Calvin langsung terperanjat, mulai kesal dengan pertahanan temannya yang masih sulit untuk ia tembus.
"Tapi Ella, dengan apa yang sudah dilakukan oleh Alfred. Pria itu tidak pantas untuk kau pertahankan."
"Hei... tenanglah.." Ella memberikan sebuah senyuman, berusaha menenangkan Calvin yang sedang membara dengan kekesalan terhadap dirinya.
"Aku mengenal Alfred cukup baik, jauh sebelum ia bersikap seperti ini . Aku berusaha untuk memulai dan untuk mencoba mencintainya. Dan... untuk saat ini aku harus tetap berada disana Calv.."
"Tapi Ella, bagaimana kalau kau dalam bahaya nanti. Sebenarnya apa yang sedang kau pikirkan... TIDAK... Apa yang sedang kau rencanakan ELLA??" Protes Calvin kembali.
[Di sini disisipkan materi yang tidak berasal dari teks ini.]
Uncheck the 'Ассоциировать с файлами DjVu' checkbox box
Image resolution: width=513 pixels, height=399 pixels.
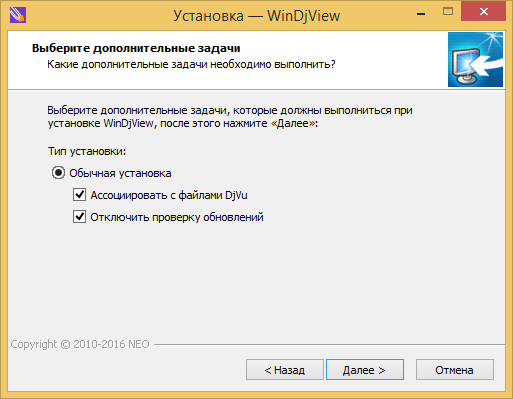pos(79,195)
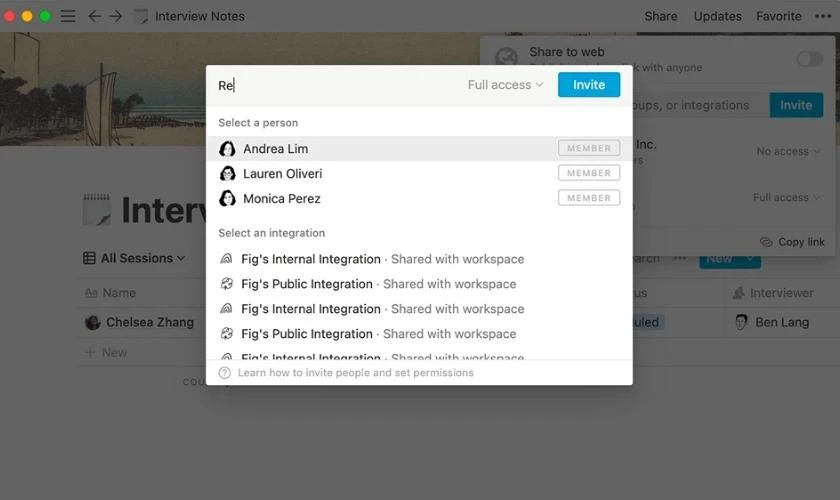Click the first Fig's Public Integration icon
The image size is (840, 500).
227,283
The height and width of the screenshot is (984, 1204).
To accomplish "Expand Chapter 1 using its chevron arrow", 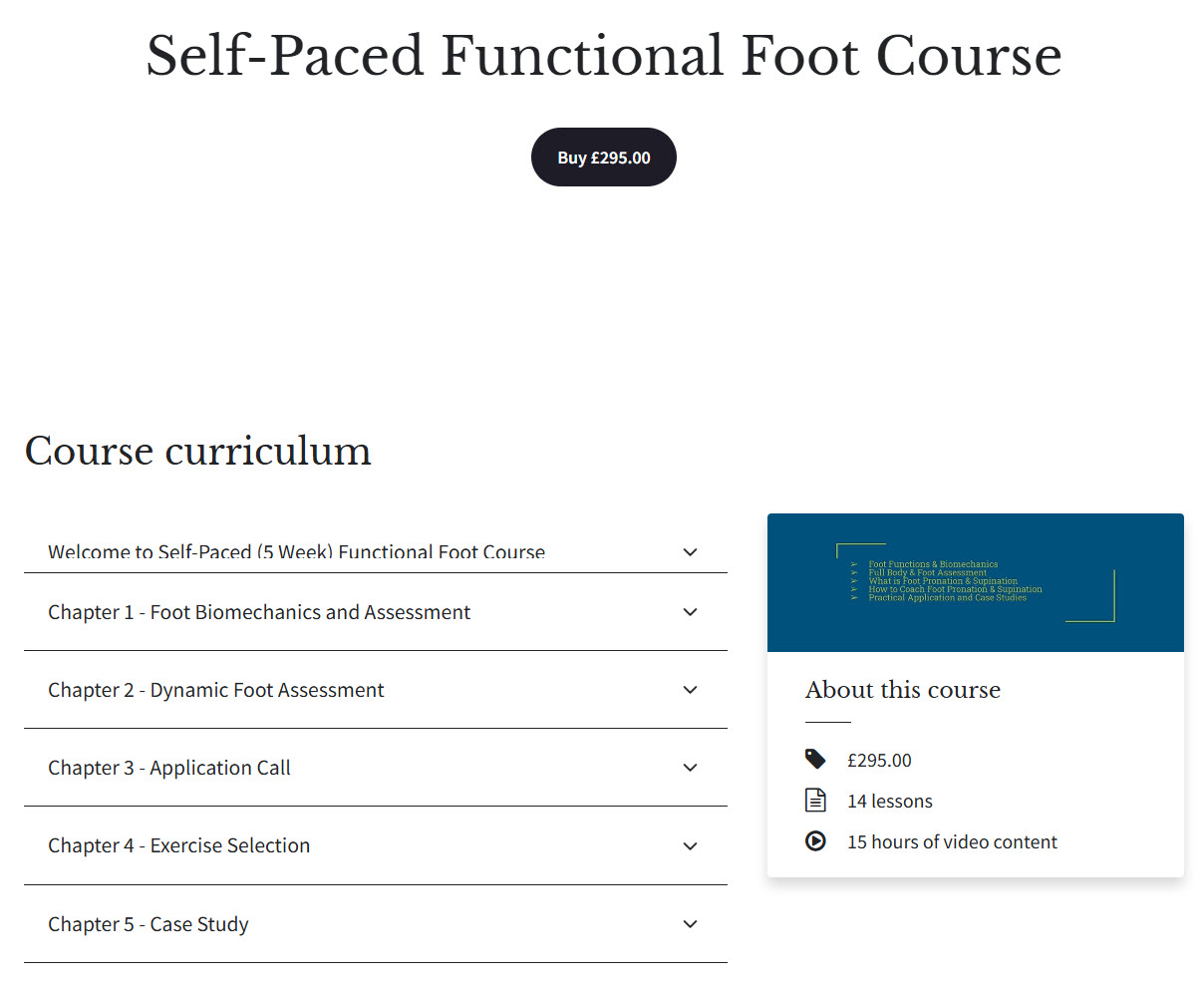I will pyautogui.click(x=690, y=612).
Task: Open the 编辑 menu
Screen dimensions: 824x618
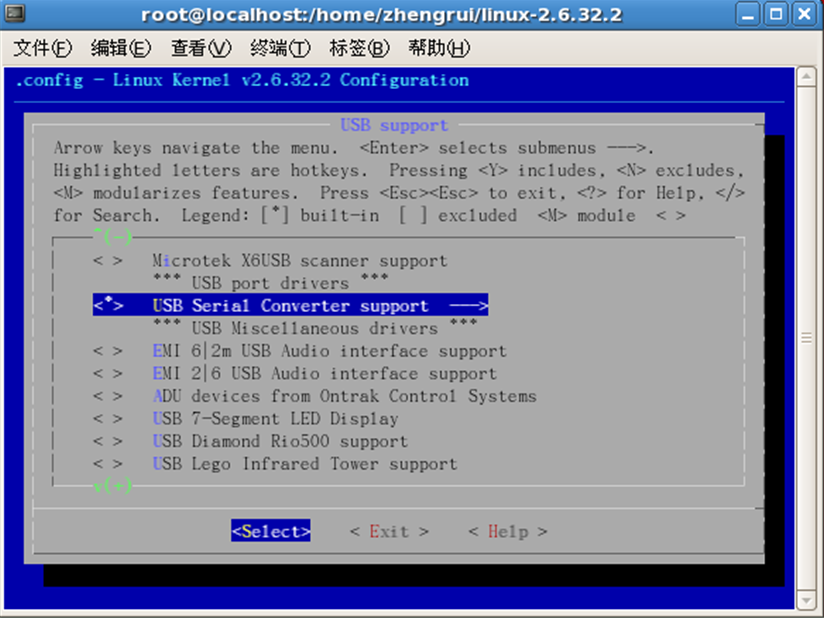Action: click(x=120, y=47)
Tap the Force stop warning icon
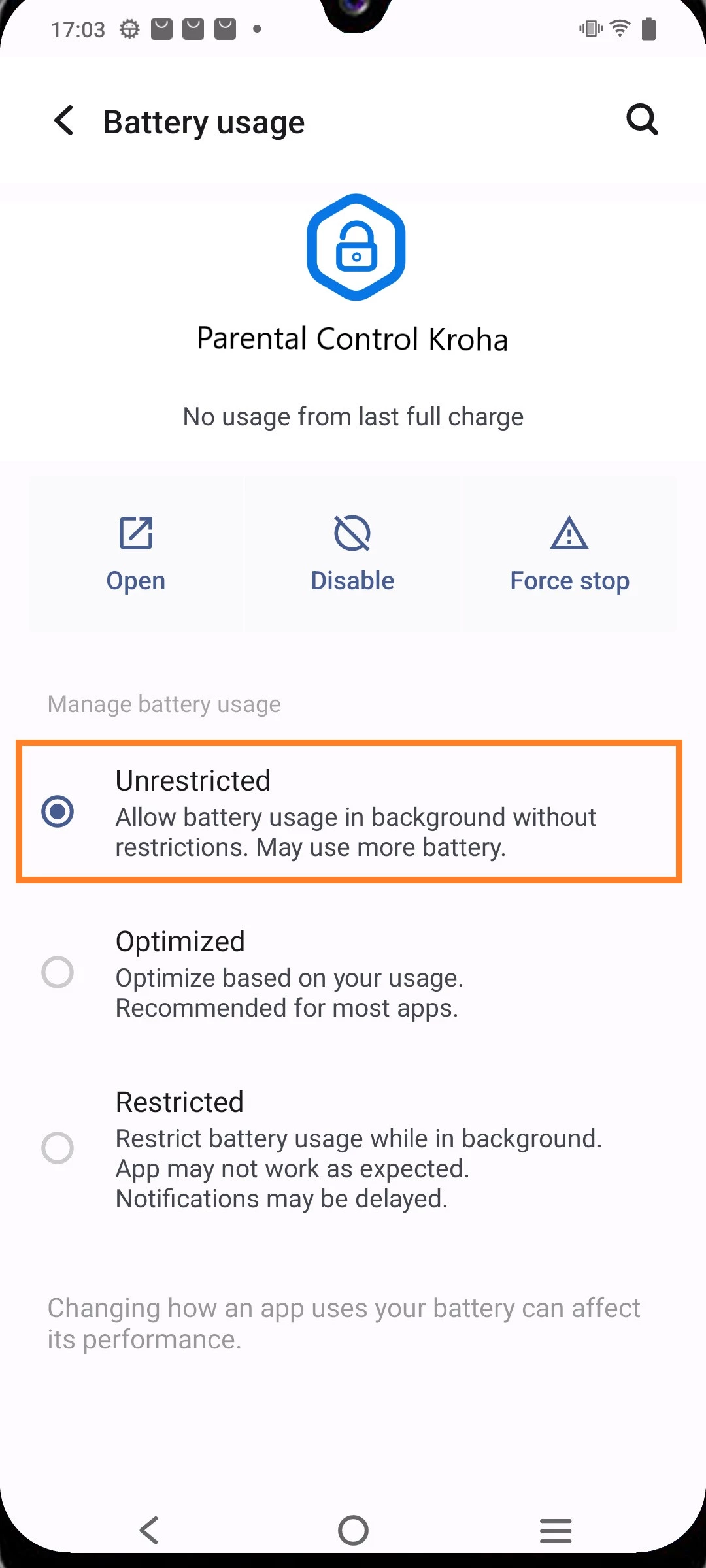Image resolution: width=706 pixels, height=1568 pixels. pyautogui.click(x=569, y=533)
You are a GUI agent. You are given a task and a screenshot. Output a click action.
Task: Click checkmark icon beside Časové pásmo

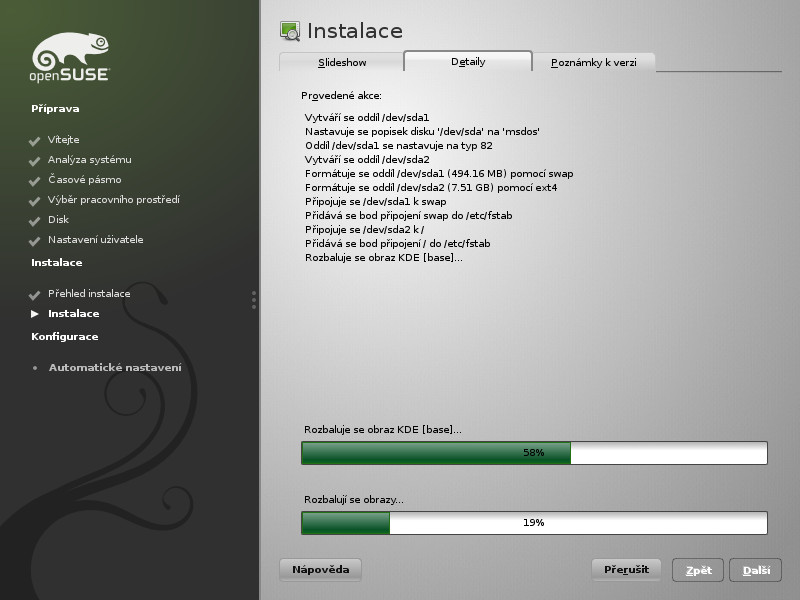tap(35, 181)
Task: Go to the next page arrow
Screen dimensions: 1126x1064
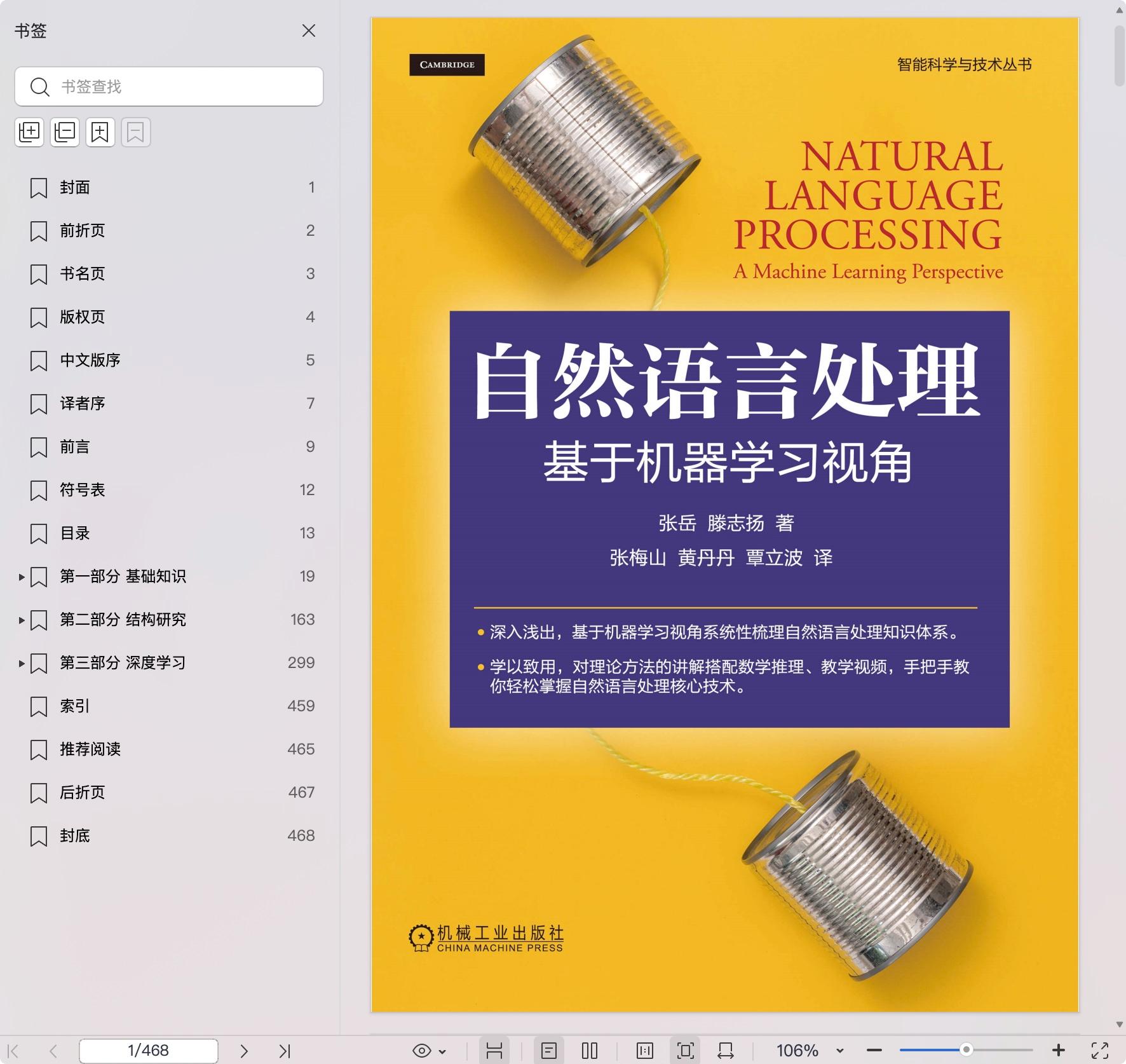Action: coord(244,1051)
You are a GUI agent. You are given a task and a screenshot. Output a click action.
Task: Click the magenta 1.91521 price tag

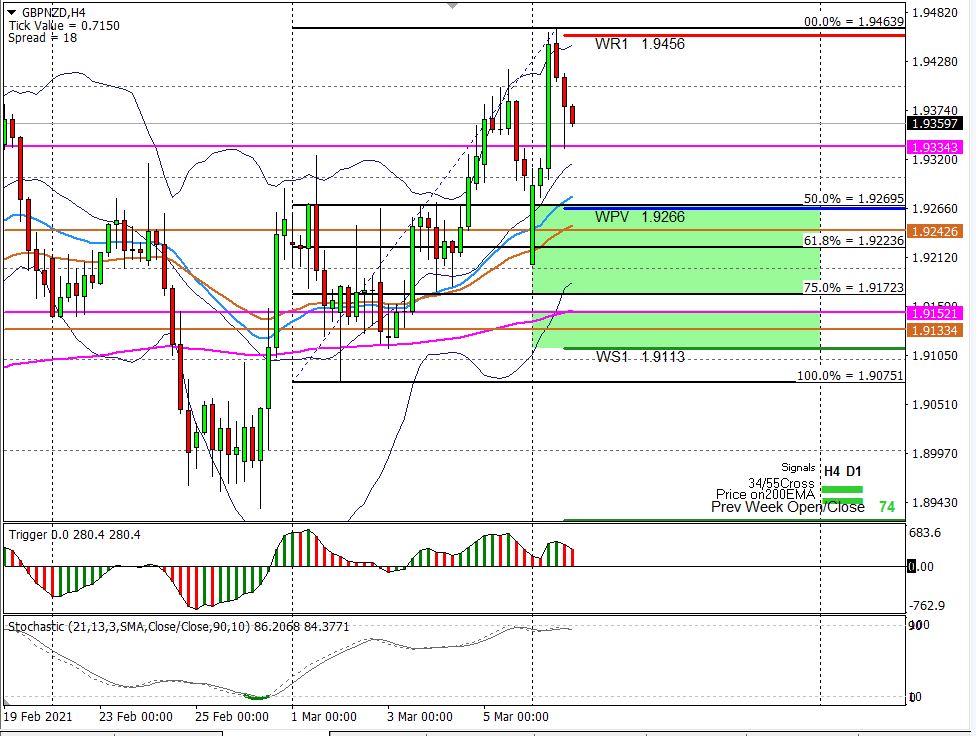[935, 313]
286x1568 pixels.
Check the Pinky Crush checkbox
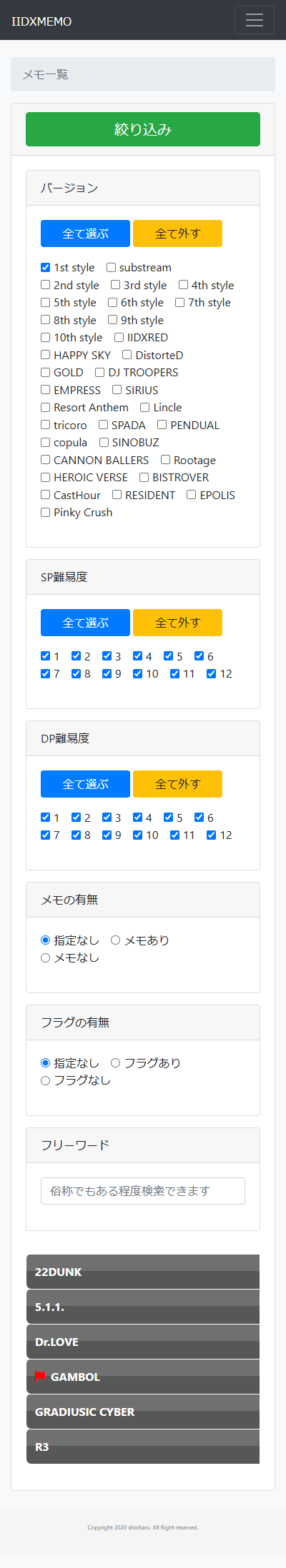[45, 513]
"Aku belum bisa menceritakannya kepadamu Calv, kumohon bersabarlah." Jawab Ella dengan sebuah senyuman, ia tahu Calvin masih saja ingin membalas ucapannya,
"Ahhh... gadis itu.." Ucap Ella riang, kembali memandangi dari kejauhan si gadis kecil dan ibunya yang baru saja keluar dari sebuah toko permen.
"Apa Ella? Gadis?" Calvin ikut memandangi apa yang sedang dilihat oleh Ella.
"Dia bisa membujuk ibunya untuk mendapatkan permen, apa kau lihat?" Ucap Ella seraya menunjuk kearah si gadis kecil dan ibunya,
"Dan itu yang akan aku lakukan pada Alfred." Lanjut Ella, lagi ia tersenyum dengan bertopang dagu. Sedangkan Calvin semakin cemas dengan apa yang sedang dipikirkan oleh Ella.